What is needed —
Scan the entries for the string "cell" and give the number of lines that have it, nothing further.

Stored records
◆ ◆ ◆ ◆ ◆

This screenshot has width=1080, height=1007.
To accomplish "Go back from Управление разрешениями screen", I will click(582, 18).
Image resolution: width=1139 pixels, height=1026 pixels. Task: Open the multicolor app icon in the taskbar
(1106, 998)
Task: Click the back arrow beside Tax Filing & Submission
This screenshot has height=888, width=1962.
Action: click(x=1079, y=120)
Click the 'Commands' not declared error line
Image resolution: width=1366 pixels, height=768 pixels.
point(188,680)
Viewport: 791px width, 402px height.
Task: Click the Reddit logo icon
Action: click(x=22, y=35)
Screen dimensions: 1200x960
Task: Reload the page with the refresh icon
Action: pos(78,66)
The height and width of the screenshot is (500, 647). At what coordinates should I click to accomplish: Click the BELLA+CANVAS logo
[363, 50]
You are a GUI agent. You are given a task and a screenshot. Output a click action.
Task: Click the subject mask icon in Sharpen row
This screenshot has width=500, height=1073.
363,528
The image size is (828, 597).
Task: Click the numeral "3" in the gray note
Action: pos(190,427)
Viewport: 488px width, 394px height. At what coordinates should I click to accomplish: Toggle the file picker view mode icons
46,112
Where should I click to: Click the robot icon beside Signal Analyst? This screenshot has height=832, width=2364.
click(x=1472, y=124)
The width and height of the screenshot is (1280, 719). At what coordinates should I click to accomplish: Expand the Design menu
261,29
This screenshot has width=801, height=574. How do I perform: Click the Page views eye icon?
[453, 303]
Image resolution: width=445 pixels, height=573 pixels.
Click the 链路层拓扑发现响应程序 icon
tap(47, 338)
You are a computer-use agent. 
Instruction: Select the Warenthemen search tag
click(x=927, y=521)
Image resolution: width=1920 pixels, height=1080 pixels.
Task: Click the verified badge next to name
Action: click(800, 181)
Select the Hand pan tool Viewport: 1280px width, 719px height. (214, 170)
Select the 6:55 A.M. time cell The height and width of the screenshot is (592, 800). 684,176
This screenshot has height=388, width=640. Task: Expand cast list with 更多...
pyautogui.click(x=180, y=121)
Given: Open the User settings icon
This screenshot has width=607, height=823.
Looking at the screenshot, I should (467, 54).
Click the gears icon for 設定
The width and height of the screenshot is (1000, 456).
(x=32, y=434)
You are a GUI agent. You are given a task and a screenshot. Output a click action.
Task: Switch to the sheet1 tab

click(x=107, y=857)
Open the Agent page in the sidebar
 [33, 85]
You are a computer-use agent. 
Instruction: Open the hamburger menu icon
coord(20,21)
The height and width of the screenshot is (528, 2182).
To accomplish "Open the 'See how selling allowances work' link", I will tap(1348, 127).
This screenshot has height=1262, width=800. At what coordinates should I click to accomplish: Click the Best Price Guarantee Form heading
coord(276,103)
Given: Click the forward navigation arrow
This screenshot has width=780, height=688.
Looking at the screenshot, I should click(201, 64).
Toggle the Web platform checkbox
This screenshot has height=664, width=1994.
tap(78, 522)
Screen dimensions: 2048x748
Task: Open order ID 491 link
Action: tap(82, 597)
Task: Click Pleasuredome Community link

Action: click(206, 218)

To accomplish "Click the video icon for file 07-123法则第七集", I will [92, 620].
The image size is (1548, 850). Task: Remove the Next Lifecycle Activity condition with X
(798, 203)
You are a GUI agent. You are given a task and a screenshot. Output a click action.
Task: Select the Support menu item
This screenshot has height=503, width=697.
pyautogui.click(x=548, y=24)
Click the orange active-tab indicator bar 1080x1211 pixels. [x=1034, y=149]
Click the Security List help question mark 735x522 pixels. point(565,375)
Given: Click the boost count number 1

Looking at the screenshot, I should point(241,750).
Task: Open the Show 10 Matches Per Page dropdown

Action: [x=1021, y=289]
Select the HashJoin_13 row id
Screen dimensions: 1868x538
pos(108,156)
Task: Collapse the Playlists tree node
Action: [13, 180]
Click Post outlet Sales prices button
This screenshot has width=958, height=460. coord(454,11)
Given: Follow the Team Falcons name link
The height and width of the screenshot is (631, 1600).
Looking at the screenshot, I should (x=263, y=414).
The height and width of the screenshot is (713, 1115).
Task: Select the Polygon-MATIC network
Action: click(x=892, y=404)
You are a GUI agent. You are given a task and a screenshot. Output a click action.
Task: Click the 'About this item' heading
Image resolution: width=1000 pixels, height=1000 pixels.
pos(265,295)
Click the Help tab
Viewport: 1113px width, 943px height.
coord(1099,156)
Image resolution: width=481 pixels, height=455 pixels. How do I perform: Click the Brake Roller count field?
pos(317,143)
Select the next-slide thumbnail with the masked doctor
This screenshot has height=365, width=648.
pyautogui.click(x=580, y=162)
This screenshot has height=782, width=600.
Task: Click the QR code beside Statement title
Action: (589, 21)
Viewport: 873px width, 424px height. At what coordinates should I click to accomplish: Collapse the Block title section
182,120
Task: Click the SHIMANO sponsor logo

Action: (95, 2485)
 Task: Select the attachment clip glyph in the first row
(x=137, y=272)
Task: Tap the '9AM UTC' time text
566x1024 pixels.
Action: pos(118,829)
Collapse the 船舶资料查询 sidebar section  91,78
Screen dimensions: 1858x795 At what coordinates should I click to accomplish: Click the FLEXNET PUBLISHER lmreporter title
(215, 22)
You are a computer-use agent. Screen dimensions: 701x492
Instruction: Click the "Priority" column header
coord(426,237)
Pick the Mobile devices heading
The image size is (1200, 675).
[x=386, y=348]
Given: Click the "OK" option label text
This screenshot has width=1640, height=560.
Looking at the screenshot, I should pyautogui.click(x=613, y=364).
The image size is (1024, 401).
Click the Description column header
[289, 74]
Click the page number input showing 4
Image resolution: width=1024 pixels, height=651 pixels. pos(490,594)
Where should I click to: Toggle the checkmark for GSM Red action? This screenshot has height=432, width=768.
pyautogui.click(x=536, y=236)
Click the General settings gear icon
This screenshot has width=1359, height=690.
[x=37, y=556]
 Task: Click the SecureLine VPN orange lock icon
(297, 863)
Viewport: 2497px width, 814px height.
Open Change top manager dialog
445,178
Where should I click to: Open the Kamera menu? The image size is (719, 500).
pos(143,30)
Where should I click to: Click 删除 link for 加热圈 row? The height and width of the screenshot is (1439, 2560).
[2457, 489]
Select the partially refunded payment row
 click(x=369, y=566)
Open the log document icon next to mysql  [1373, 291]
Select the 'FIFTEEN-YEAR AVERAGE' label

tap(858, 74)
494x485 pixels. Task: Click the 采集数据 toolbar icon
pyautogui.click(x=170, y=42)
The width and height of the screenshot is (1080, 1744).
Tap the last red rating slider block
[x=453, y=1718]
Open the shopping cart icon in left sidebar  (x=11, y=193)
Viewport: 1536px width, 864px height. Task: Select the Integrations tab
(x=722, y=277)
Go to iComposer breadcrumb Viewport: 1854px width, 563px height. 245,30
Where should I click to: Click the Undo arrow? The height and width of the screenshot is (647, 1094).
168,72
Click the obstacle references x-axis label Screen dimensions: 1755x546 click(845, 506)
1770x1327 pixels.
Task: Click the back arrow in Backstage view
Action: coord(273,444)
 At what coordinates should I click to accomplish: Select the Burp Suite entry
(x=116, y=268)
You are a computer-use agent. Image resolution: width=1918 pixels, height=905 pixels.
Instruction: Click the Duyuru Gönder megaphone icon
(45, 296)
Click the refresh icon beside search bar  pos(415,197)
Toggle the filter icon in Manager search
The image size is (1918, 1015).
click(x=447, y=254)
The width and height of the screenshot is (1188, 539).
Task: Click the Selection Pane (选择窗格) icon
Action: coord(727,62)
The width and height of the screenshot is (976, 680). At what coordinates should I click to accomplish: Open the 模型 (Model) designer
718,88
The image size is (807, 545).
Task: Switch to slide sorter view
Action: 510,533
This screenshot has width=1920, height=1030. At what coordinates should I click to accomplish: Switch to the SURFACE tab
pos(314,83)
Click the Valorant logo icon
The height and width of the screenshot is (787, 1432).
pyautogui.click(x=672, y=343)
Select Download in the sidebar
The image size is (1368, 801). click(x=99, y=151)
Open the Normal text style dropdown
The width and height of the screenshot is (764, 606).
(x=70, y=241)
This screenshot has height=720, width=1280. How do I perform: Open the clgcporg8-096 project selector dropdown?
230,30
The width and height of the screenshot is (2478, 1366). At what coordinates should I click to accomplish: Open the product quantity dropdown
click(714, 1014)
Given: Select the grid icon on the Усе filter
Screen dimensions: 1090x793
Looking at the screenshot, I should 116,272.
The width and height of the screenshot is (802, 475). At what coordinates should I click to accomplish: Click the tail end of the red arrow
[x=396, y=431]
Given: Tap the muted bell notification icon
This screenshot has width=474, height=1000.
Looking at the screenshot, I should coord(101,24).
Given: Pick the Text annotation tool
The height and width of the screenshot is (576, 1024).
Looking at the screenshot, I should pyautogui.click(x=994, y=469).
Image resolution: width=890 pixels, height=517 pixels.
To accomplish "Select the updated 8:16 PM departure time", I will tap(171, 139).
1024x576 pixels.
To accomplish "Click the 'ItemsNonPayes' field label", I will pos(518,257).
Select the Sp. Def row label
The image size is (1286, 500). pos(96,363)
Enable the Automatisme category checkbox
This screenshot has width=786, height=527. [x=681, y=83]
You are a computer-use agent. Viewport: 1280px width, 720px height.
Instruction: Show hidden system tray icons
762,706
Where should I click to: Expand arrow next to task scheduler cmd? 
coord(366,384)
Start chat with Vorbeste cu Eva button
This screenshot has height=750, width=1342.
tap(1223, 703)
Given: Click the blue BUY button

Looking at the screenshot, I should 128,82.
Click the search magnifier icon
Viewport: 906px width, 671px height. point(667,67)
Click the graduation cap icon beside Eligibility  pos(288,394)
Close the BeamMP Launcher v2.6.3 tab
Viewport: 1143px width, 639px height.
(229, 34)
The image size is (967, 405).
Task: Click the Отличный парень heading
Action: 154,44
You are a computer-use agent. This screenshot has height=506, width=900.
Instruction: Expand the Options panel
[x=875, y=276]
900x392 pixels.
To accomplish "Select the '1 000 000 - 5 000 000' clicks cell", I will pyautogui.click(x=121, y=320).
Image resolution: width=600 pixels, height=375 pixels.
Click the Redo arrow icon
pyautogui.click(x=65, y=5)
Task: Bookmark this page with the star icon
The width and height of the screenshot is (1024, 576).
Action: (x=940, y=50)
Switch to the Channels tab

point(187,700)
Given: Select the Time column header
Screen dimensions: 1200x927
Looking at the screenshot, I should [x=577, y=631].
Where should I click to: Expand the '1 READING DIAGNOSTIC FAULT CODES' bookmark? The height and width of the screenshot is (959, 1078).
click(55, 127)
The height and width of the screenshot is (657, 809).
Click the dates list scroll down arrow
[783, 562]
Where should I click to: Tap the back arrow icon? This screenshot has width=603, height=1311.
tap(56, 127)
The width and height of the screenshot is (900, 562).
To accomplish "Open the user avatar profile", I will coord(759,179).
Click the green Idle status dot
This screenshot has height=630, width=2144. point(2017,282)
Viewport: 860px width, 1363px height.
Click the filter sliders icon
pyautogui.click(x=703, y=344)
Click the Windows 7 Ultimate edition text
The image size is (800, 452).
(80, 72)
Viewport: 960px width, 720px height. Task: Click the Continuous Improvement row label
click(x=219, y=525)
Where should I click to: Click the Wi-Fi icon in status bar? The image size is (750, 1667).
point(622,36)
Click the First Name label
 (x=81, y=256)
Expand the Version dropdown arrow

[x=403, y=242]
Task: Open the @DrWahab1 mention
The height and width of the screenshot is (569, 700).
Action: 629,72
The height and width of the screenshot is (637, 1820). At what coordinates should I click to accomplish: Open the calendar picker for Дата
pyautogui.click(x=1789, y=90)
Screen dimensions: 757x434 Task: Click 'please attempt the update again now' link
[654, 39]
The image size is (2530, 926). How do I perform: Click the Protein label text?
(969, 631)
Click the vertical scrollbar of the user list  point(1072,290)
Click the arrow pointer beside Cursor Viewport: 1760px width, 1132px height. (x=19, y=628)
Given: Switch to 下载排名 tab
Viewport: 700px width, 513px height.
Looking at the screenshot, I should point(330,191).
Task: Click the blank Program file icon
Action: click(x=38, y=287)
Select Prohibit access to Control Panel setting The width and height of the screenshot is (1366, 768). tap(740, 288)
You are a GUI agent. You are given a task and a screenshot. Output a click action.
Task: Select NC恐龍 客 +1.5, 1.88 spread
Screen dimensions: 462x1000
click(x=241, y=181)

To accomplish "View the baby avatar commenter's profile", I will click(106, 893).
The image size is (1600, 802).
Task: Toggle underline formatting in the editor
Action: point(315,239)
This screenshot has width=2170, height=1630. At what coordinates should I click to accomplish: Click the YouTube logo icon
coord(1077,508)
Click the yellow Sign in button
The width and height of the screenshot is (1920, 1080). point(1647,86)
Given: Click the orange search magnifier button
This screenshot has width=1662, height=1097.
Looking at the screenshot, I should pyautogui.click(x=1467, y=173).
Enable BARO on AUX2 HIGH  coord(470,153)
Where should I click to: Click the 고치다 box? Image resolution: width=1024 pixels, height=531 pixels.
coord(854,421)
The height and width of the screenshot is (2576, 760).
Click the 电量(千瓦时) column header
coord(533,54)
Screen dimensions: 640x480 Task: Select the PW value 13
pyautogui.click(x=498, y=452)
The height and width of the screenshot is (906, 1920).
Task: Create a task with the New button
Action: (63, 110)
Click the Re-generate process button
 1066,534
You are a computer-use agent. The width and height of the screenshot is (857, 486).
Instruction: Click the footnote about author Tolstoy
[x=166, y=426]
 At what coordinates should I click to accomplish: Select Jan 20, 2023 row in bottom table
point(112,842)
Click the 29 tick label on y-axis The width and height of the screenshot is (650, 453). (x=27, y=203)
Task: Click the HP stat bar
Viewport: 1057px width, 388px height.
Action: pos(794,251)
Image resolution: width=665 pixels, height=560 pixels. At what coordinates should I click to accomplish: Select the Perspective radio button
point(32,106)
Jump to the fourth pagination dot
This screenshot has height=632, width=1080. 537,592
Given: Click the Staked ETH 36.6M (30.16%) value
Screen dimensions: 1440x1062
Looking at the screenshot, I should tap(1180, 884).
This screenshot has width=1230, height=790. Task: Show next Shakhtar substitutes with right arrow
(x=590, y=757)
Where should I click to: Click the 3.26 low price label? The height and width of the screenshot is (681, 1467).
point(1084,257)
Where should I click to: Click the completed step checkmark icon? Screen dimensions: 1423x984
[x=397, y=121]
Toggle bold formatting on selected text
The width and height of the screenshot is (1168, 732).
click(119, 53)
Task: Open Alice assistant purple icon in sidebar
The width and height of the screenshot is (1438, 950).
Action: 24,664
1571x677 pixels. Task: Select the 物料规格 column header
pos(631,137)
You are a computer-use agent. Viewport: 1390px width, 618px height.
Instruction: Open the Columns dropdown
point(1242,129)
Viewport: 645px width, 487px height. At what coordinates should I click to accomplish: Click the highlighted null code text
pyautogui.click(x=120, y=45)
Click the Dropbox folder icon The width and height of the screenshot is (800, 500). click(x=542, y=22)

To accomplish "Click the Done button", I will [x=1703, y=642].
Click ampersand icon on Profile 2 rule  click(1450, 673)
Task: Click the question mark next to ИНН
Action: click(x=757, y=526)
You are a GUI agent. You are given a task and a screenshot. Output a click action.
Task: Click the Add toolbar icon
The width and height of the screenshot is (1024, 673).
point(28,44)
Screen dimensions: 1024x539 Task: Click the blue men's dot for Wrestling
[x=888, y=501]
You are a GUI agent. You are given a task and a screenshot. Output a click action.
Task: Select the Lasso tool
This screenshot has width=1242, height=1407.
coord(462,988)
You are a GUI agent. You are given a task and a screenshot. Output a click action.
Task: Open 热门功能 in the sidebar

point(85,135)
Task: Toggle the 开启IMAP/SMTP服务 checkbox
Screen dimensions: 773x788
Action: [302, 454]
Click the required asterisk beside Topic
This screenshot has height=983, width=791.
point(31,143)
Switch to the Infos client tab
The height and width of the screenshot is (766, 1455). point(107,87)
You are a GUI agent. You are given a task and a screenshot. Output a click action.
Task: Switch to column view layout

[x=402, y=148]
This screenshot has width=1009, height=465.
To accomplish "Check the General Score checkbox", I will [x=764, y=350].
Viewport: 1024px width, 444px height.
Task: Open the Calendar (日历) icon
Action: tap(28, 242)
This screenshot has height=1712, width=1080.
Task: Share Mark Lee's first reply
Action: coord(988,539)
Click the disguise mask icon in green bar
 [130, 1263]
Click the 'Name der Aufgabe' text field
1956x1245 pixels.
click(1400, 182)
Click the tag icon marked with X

◆ ◆ ◆ ◆ ◆

Response to the exercise —
2